Data supplied below:

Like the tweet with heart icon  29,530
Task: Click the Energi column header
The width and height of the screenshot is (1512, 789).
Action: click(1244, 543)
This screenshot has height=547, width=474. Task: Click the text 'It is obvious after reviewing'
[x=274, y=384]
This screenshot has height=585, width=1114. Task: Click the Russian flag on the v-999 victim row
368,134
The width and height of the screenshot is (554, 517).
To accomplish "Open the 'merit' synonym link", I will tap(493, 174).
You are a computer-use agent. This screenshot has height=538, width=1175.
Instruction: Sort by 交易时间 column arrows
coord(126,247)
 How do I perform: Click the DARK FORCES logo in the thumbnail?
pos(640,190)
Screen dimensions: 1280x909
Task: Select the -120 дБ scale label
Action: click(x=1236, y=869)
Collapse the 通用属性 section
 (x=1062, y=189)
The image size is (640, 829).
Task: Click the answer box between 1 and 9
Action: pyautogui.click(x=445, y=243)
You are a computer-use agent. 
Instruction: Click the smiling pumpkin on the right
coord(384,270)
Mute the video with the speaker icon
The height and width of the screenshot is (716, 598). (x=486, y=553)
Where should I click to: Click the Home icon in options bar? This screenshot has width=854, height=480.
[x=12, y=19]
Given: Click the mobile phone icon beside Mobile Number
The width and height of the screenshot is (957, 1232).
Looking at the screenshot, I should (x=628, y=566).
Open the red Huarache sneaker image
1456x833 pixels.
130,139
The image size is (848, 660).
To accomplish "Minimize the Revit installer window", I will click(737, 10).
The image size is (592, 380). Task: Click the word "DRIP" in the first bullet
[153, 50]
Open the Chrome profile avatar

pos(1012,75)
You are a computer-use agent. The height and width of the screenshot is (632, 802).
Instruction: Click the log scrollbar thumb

End of Data supplied.

What this task involves
Show all lines above containing "agent".

Reply to the task
You are a computer-use agent. This screenshot has height=538, width=1175.
You are a computer-use agent. 
You are a computer-use agent. The height and width of the screenshot is (632, 802).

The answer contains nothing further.